(Stored data entries)
***
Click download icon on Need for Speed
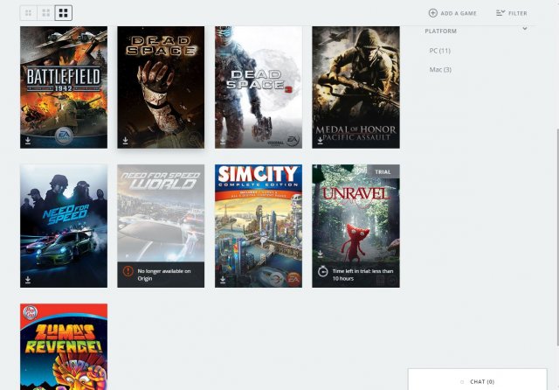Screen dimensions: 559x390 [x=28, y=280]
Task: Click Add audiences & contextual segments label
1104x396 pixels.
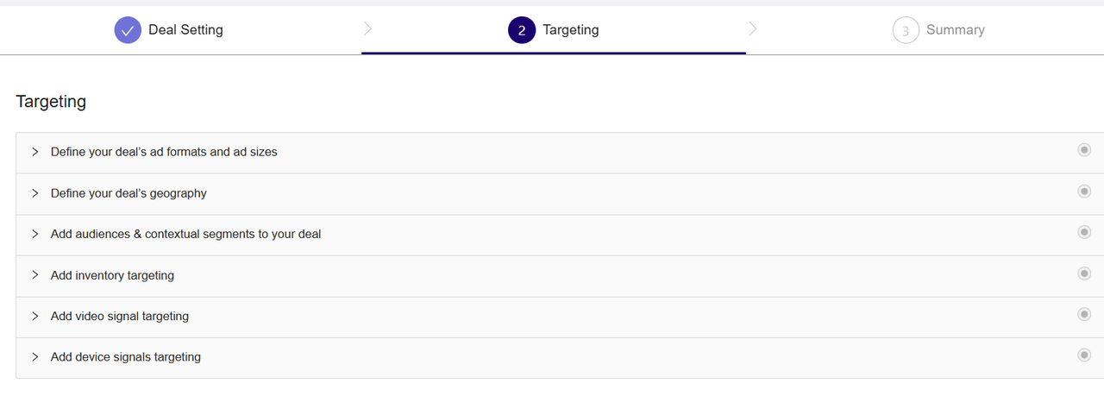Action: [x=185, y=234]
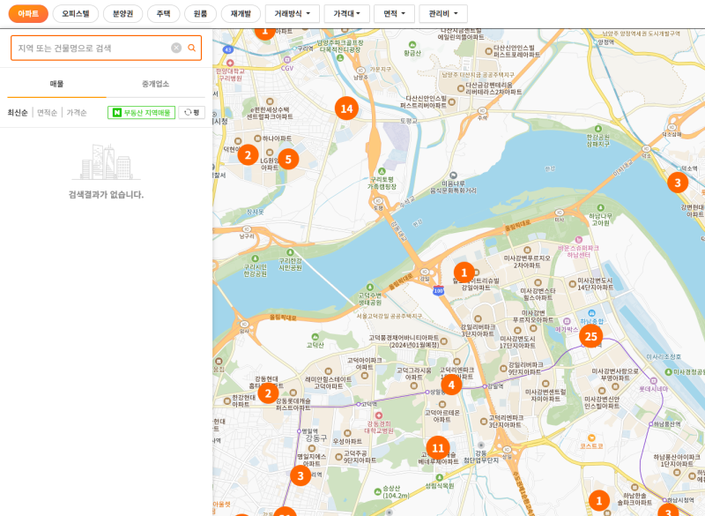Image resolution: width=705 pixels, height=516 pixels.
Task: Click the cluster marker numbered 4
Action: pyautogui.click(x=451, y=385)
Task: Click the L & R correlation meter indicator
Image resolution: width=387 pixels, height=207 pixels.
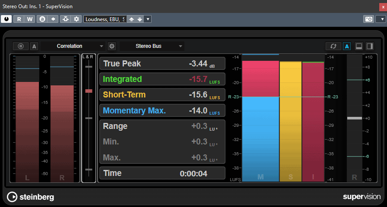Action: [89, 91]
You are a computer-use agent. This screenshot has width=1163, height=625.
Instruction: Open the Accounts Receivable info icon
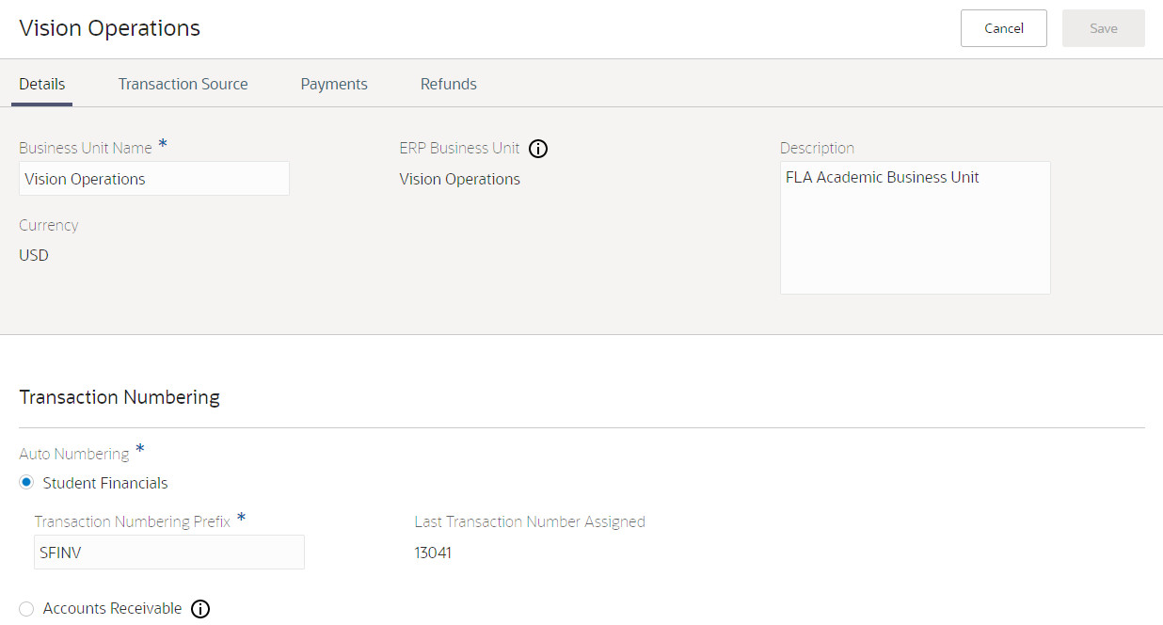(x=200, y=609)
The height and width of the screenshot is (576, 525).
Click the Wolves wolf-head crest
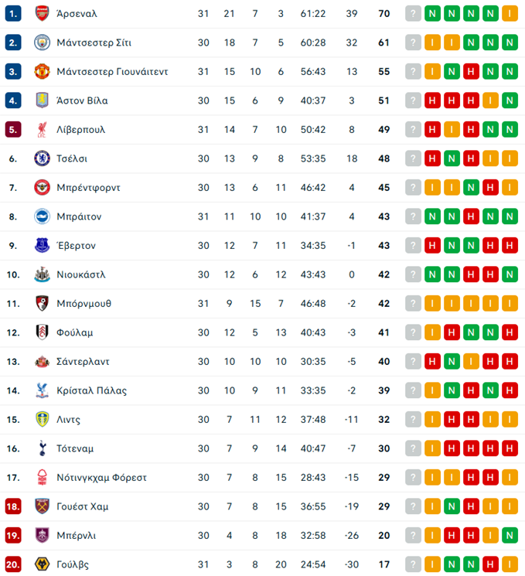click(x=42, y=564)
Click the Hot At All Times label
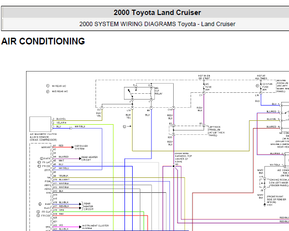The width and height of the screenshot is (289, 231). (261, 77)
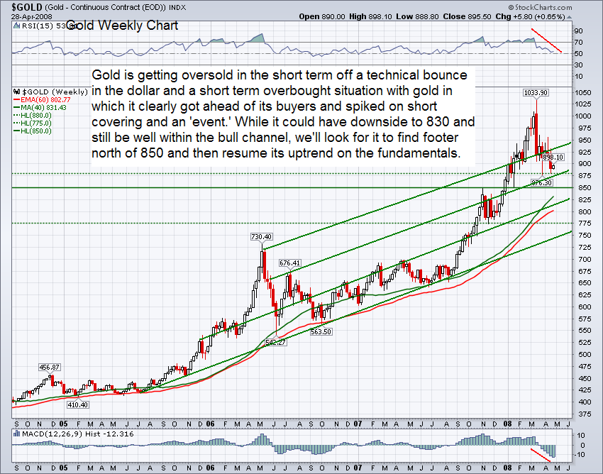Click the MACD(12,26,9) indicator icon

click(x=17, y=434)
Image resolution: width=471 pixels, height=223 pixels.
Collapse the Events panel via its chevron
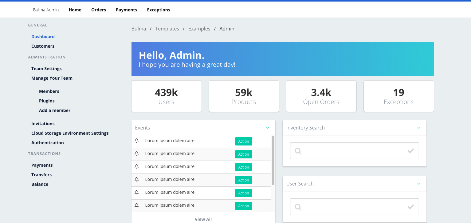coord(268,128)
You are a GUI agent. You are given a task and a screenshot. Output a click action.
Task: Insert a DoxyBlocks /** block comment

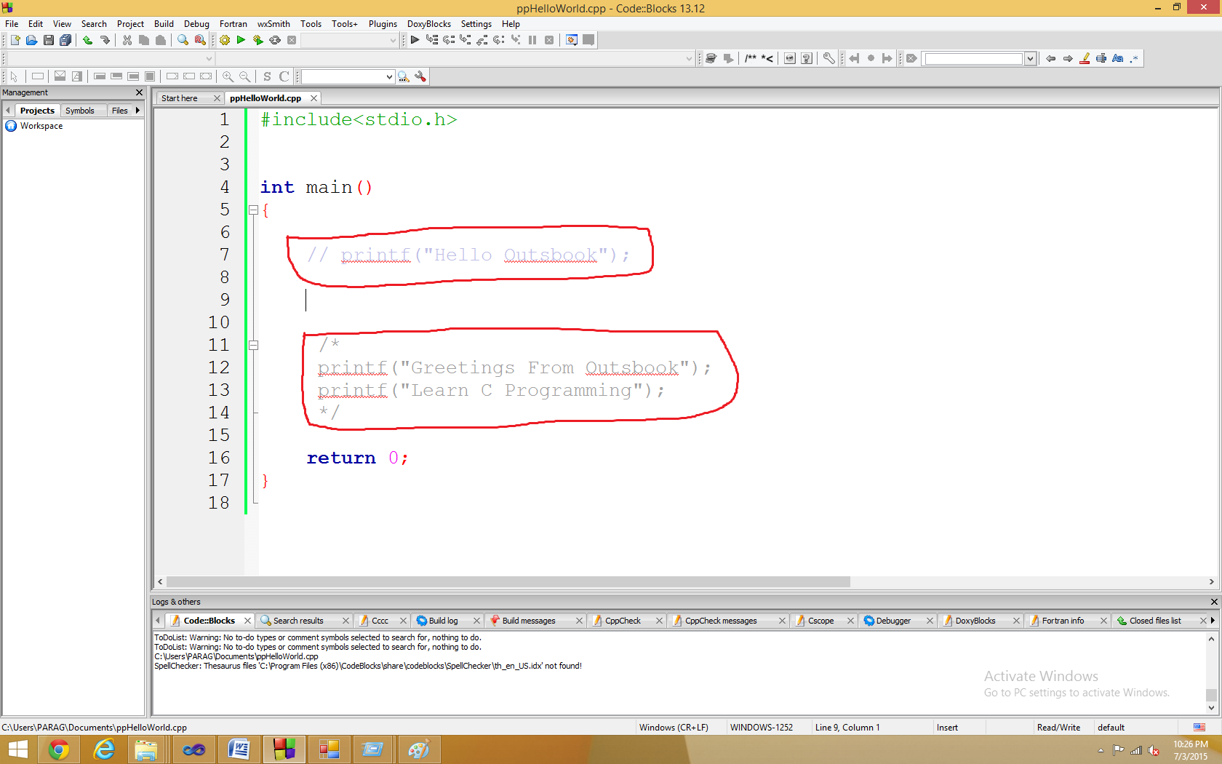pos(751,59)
***
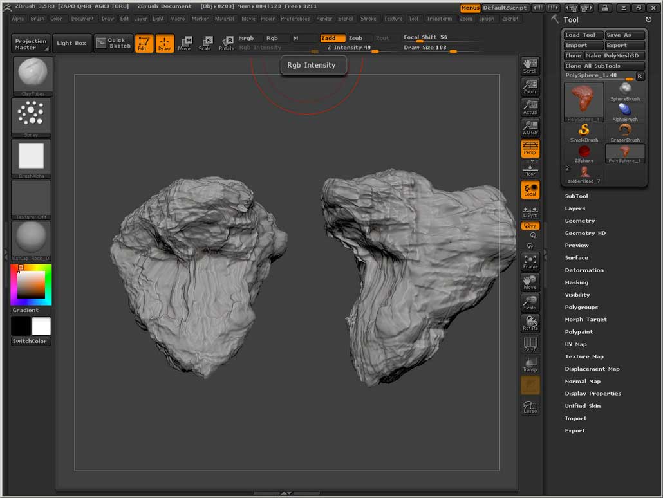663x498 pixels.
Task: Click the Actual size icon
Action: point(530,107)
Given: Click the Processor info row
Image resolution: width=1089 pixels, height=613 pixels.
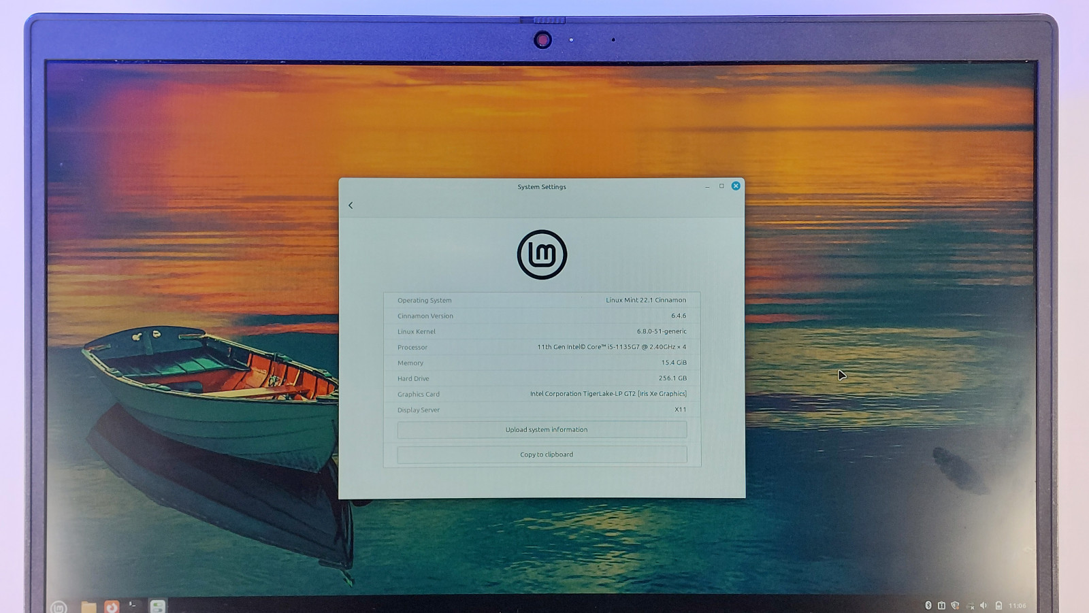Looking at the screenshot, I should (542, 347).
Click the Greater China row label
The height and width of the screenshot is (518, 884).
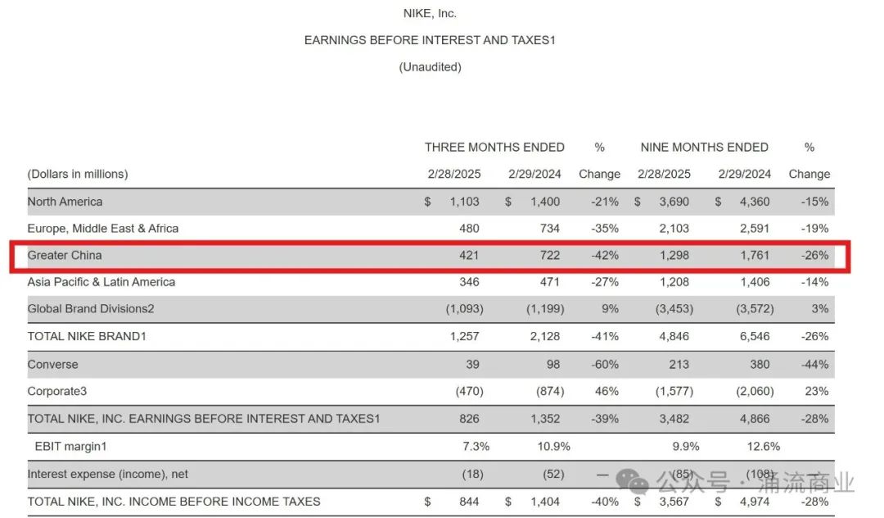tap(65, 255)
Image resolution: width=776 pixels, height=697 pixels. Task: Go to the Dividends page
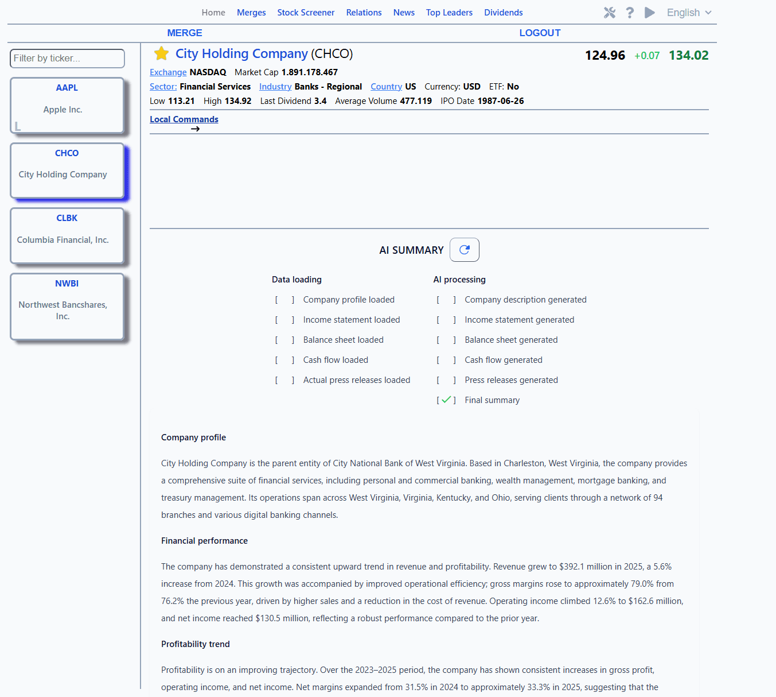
***
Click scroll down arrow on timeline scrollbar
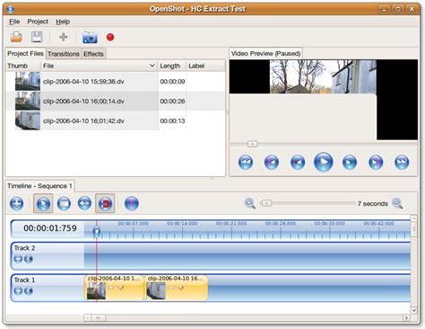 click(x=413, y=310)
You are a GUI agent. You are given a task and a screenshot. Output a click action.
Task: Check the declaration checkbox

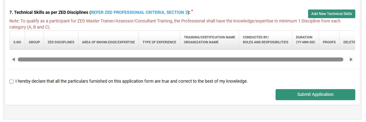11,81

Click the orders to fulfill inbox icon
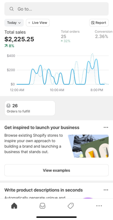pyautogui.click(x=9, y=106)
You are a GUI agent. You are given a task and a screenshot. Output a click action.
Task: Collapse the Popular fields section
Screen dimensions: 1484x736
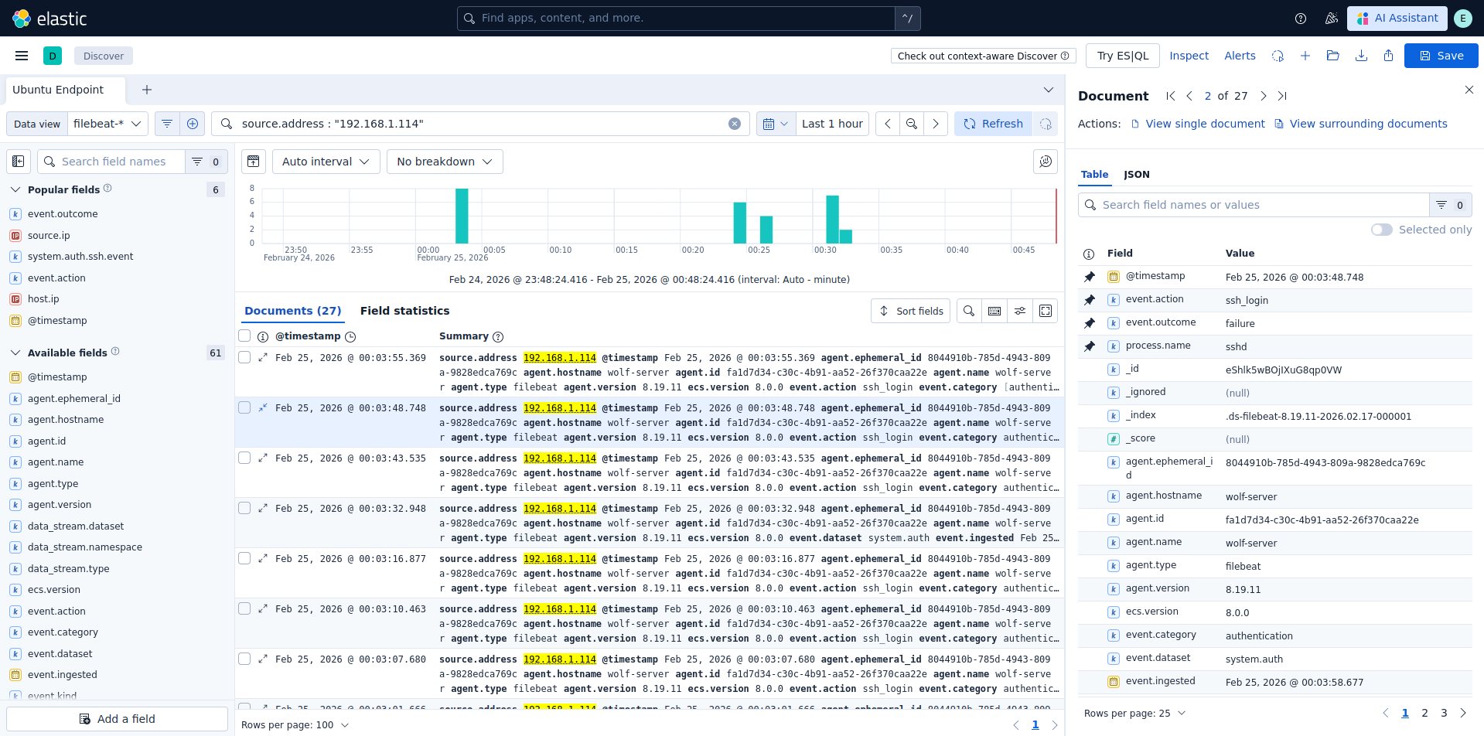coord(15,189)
***
_Activity_
From the records above, copy only the lines running from the line holding "Given: Click the Processor info row" through the line holding "Image resolution: width=776", with no pictures.

_Finished exercise_
Given: Click the Processor info row
Image resolution: width=1089 pixels, height=613 pixels.
Looking at the screenshot, I should (542, 347).
Click the Greater China row label
The height and width of the screenshot is (518, 884).
tap(65, 255)
Image resolution: width=776 pixels, height=697 pixels. Task: Go to the Dividends page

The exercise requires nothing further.